== PROBLEM REQUIREMENTS ==
A stretch of the entries below is to be set down exactly, running from the line with "1183x832 pixels." through the line with "Open the 帮派", both included, and no other line.

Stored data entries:
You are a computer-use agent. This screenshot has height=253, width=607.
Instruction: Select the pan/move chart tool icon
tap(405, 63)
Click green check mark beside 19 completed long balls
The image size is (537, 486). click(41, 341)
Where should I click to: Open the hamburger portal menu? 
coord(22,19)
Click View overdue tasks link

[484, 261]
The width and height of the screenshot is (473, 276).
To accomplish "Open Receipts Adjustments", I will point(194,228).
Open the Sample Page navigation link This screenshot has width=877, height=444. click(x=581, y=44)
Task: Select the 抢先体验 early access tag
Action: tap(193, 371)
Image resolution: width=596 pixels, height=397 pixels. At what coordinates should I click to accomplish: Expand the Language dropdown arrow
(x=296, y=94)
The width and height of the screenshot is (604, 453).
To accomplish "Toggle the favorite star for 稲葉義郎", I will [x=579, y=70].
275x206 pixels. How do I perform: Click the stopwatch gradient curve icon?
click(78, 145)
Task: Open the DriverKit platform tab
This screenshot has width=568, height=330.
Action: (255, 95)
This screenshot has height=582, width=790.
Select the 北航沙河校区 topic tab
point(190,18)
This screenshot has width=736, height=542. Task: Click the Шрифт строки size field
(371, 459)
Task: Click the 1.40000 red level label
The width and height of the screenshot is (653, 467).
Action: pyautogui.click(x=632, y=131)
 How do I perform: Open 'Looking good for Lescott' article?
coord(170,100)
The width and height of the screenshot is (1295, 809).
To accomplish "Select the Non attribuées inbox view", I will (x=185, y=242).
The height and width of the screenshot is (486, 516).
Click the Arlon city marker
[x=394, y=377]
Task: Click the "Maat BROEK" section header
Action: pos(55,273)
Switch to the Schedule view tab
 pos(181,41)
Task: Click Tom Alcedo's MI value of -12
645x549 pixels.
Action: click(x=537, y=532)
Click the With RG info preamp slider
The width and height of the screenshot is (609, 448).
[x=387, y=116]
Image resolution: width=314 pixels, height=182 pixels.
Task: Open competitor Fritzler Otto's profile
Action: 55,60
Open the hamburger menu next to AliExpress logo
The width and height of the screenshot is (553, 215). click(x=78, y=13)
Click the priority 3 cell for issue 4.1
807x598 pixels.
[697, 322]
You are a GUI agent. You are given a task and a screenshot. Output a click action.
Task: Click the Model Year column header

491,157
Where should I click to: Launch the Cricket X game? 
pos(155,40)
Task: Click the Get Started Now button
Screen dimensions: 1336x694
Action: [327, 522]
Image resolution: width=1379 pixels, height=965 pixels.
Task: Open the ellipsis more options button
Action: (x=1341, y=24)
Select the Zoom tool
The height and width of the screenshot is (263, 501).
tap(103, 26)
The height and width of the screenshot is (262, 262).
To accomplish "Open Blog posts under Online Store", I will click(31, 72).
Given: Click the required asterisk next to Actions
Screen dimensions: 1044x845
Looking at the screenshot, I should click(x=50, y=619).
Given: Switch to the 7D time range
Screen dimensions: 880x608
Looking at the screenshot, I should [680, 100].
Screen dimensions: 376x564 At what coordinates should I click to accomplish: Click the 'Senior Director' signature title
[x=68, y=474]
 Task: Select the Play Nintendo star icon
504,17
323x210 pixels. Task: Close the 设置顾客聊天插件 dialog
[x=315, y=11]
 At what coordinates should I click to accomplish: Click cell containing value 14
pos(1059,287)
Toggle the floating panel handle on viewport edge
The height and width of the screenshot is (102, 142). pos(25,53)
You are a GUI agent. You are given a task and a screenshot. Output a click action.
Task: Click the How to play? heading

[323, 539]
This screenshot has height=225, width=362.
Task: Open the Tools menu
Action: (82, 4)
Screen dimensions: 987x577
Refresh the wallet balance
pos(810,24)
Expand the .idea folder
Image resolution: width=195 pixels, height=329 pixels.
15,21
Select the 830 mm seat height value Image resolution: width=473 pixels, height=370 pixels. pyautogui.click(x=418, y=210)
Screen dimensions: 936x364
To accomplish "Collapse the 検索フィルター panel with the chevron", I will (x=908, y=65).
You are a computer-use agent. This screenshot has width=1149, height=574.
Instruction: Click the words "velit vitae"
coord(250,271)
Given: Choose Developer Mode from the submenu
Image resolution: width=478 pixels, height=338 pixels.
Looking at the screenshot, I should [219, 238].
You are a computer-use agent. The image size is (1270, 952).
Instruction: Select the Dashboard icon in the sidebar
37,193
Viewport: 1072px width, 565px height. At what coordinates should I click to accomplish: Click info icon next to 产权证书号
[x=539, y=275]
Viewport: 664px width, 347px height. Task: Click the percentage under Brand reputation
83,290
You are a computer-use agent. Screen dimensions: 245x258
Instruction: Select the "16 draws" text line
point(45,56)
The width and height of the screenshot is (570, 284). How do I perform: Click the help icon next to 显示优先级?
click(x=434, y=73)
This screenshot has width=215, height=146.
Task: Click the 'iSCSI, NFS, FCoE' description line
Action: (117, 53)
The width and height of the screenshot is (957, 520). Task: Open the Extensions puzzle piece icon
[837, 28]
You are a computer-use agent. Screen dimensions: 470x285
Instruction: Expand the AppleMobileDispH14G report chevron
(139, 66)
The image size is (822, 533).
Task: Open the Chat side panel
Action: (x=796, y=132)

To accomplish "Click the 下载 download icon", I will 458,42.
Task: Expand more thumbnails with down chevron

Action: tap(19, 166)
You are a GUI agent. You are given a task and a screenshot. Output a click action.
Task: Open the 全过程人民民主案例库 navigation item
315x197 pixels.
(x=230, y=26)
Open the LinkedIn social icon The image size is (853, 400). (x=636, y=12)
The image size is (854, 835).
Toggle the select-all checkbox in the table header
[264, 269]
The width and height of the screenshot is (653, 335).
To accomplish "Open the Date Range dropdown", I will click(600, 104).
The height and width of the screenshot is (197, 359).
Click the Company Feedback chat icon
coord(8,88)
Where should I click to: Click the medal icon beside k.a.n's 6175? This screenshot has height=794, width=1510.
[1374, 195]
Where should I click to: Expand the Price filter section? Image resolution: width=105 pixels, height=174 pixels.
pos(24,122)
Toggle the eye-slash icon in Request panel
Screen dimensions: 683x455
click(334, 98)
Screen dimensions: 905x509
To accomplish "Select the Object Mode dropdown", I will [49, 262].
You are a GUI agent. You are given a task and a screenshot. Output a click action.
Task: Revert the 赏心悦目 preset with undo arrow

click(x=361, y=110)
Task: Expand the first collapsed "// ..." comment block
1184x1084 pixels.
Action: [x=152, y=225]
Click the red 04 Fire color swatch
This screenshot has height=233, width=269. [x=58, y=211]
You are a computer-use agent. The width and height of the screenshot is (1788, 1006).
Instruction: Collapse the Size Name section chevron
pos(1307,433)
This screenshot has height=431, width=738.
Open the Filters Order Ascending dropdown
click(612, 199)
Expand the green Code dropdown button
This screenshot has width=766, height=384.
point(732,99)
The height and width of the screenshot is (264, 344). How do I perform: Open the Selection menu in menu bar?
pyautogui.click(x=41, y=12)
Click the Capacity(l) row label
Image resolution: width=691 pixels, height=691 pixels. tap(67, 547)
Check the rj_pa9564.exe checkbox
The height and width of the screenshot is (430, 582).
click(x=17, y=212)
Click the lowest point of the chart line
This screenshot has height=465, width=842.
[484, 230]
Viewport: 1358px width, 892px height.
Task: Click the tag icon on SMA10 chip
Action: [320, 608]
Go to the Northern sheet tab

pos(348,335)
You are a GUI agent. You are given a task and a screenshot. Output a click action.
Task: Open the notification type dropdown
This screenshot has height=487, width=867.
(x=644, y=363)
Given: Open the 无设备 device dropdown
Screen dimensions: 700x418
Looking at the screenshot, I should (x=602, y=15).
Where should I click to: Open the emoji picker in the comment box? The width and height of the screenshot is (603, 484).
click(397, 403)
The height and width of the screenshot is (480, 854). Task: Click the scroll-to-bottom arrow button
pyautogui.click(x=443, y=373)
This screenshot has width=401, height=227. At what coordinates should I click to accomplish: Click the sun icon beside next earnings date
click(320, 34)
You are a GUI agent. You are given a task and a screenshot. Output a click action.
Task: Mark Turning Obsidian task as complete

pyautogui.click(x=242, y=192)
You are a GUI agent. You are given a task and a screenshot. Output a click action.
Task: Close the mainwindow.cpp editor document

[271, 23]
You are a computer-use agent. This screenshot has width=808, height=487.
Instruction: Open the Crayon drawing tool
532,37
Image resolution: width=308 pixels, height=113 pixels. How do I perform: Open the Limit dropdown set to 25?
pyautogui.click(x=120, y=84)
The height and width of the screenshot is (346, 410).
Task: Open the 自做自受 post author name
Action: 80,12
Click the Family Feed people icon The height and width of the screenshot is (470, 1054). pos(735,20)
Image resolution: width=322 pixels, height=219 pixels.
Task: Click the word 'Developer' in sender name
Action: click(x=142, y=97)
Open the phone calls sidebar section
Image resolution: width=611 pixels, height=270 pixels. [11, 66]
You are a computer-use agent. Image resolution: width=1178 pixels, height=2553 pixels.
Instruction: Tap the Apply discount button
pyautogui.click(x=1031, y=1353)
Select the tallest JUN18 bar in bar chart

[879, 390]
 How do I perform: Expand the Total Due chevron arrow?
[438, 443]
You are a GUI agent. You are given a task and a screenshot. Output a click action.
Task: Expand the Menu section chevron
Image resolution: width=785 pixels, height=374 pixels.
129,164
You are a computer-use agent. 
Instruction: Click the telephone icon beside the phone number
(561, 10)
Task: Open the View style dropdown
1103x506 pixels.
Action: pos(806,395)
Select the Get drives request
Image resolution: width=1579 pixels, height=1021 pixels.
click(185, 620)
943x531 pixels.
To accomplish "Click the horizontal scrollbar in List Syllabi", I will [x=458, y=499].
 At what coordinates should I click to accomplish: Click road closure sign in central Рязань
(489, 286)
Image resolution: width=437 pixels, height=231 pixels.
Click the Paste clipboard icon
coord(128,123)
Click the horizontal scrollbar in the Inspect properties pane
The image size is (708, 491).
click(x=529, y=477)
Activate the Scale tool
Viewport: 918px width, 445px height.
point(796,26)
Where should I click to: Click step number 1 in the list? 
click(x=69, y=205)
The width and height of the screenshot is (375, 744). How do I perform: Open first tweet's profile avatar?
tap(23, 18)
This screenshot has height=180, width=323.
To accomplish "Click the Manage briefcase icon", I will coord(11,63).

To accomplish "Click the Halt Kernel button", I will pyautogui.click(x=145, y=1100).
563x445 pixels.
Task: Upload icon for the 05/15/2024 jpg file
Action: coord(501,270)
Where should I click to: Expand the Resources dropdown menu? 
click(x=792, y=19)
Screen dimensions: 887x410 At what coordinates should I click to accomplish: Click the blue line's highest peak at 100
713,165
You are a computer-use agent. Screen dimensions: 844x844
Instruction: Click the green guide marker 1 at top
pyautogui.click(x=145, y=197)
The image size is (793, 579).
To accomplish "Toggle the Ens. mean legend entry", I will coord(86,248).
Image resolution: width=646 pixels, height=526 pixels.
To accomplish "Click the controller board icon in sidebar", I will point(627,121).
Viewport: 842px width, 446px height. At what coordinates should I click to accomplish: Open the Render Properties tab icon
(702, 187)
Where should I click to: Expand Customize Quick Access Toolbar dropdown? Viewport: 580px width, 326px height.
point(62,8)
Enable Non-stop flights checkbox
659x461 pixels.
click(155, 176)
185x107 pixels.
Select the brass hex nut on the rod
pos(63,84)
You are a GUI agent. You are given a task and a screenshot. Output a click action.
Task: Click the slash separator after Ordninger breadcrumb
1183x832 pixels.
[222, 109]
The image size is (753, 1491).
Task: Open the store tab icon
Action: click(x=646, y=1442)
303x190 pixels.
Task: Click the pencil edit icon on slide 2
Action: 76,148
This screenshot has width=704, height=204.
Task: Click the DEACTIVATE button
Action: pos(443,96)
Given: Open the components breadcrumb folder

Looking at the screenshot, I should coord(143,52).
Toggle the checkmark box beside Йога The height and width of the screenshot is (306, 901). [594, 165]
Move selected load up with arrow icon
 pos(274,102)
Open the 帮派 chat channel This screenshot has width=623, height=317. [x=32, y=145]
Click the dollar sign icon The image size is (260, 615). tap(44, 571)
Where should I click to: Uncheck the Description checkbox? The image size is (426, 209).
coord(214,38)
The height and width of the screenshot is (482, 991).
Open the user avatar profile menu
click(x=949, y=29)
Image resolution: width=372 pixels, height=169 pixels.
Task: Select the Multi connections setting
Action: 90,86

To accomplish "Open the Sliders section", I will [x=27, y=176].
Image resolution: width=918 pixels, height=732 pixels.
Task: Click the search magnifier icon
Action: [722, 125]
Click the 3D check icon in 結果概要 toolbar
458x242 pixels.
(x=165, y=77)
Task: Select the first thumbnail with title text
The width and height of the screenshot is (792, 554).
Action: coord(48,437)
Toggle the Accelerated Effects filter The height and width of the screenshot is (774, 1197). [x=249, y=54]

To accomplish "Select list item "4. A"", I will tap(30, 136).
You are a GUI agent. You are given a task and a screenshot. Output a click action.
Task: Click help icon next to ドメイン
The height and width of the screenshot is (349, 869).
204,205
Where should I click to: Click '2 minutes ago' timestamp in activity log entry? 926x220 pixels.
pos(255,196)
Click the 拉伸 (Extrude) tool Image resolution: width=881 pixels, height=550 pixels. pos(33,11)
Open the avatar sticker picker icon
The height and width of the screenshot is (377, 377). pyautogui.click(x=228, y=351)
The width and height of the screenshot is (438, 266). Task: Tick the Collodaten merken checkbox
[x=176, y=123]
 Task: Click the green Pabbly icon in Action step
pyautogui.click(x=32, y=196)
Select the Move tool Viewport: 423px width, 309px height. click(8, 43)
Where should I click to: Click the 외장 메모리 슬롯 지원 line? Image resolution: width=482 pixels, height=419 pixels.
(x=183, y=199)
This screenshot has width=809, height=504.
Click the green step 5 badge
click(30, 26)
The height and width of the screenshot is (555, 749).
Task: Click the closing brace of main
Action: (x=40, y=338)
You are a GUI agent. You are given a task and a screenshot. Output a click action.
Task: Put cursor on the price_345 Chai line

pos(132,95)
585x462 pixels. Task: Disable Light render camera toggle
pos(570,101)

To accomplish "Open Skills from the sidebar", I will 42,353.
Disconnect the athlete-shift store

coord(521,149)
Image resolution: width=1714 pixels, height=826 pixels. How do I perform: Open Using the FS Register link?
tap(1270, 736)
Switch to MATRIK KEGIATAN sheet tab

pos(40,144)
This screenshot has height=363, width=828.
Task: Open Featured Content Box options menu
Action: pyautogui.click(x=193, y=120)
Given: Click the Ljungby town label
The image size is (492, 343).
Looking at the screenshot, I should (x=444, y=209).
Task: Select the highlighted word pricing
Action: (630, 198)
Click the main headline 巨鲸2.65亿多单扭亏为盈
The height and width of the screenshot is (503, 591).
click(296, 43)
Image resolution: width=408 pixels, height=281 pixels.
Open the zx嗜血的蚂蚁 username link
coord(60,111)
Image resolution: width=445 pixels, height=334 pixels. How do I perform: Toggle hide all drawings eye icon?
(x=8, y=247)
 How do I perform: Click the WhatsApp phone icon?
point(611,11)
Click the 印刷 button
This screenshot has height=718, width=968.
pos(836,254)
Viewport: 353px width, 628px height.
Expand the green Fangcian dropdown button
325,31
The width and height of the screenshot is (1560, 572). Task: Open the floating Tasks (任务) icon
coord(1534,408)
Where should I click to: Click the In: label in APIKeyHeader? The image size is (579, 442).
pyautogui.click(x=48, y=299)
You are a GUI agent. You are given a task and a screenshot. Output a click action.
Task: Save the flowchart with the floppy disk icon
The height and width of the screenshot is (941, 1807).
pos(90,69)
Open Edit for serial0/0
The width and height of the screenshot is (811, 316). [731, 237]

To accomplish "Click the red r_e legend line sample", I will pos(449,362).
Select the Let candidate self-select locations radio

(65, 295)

== WORKED SOLUTION ==
1183x832 pixels.
[222, 109]
The image size is (753, 1491).
Task: Open the store tab icon
Action: click(x=646, y=1442)
303x190 pixels.
Task: Click the pencil edit icon on slide 2
Action: 76,148
This screenshot has width=704, height=204.
Task: Click the DEACTIVATE button
Action: pos(443,96)
Given: Open the components breadcrumb folder

Looking at the screenshot, I should coord(143,52).
Toggle the checkmark box beside Йога The height and width of the screenshot is (306, 901). [594, 165]
Move selected load up with arrow icon
 pos(274,102)
Open the 帮派 chat channel This screenshot has width=623, height=317. [x=32, y=145]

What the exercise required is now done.